Photo: Archives TC Média

«Moi, dans mon temps, à l’école… » Par un pur adon, le gars qui parlait ainsi avait sensiblement le même âge que moi. Fatalement, ses années d’école correspondaient exactement à mes années d’école. Fallait l’entendre. C’était tellement mieux! La compétence des profs, la pertinence des matières enseignées, le taux de réussite des élèves, la discipline, l’esprit de groupe et bla-bla-bli et bla-bla-bla… Je l’ai presque cru, jusqu’au moment où des souvenirs sont remontés jusqu’à ma calvitie.

Je suis un pur produit de l’école publique. De toute façon, pour s’inscrire au privé à l’époque, il fallait soit être très riche, soit avoir pris beaucoup de retard sur les autres. Heureusement, je ne souffrais d’aucune de ces tares. Dans mon quartier de l’est, quand on atteignait le secondaire, on séparait les filles des gars. En 1974, en tout cas, c’était encore comme ça.
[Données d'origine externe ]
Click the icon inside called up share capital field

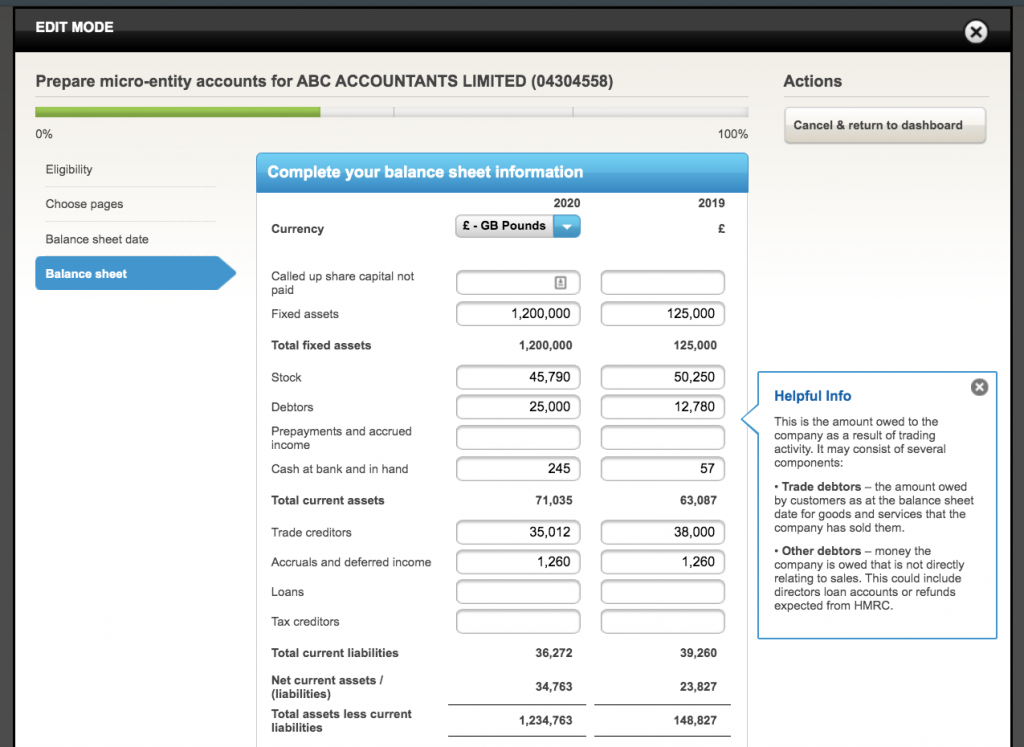(x=561, y=282)
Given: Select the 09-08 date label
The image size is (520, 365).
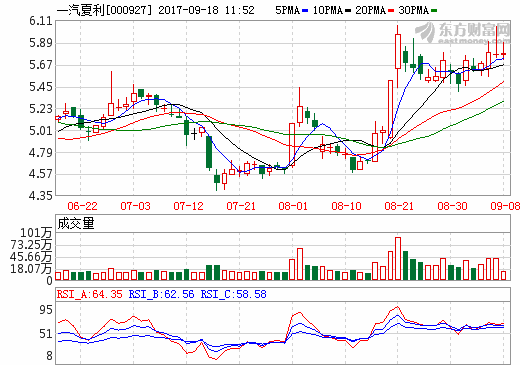Looking at the screenshot, I should click(x=505, y=206).
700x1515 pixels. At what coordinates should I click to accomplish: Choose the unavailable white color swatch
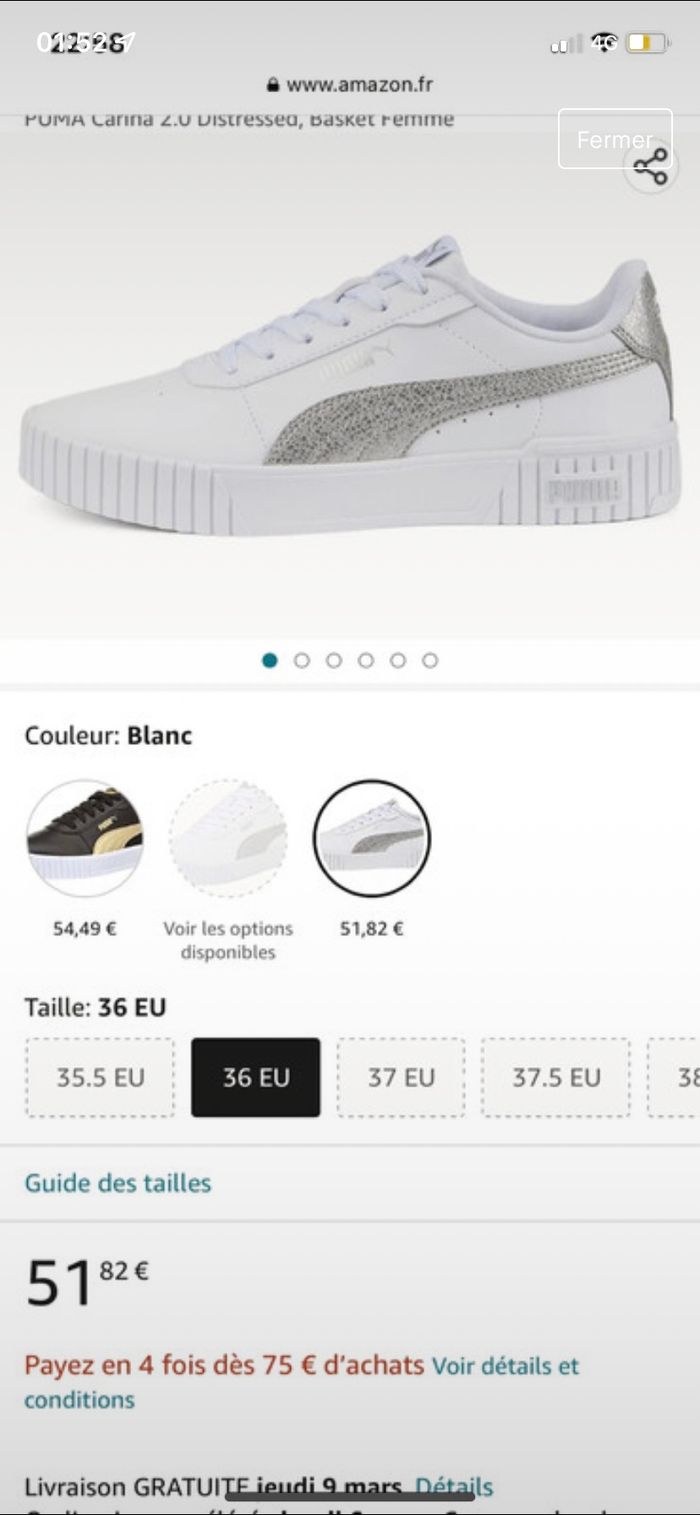tap(228, 838)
À l’école des gars, ça jouait dur. Très dur. Dans la cour, dans les corridors et même dans la classe, les coups de poing, les jambettes et les insultes faisaient partie du programme quotidien. Souvent, les profs laissaient aller ça, comme si c’était normal. Certains profitaient en quelque sorte de la situation et n’attendaient pas nécessairement la remise des notes pour y aller d’une généreuse distribution de taloches en pleine face. À l’école des gars, c’est fou ce que se permettaient ceux qui étaient en position d’autorité. L’interdiction de répliquer y était pour beaucoup, j’imagine. Tant de courage…

À l’école des gars, ça jouait dur. Très dur. Dans la cour, dans les corridors et même dans la classe, les coups de poing, les jambettes et les insultes faisaient partie du programme quotidien. Souvent, les profs laissaient aller ça, comme si c’était normal…

À l’école des gars, il y avait d’incorrigibles cancres qui cachaient subtilement leur paquet d’Export A dans la manche carrée de leur t-shirt. Quand on faisait une expérience en chimie, il leur arrivait parfois de mettre le feu dans le fond du local. Les cancres savaient se transformer en génies quand venait le moment de faire des mauvais coups.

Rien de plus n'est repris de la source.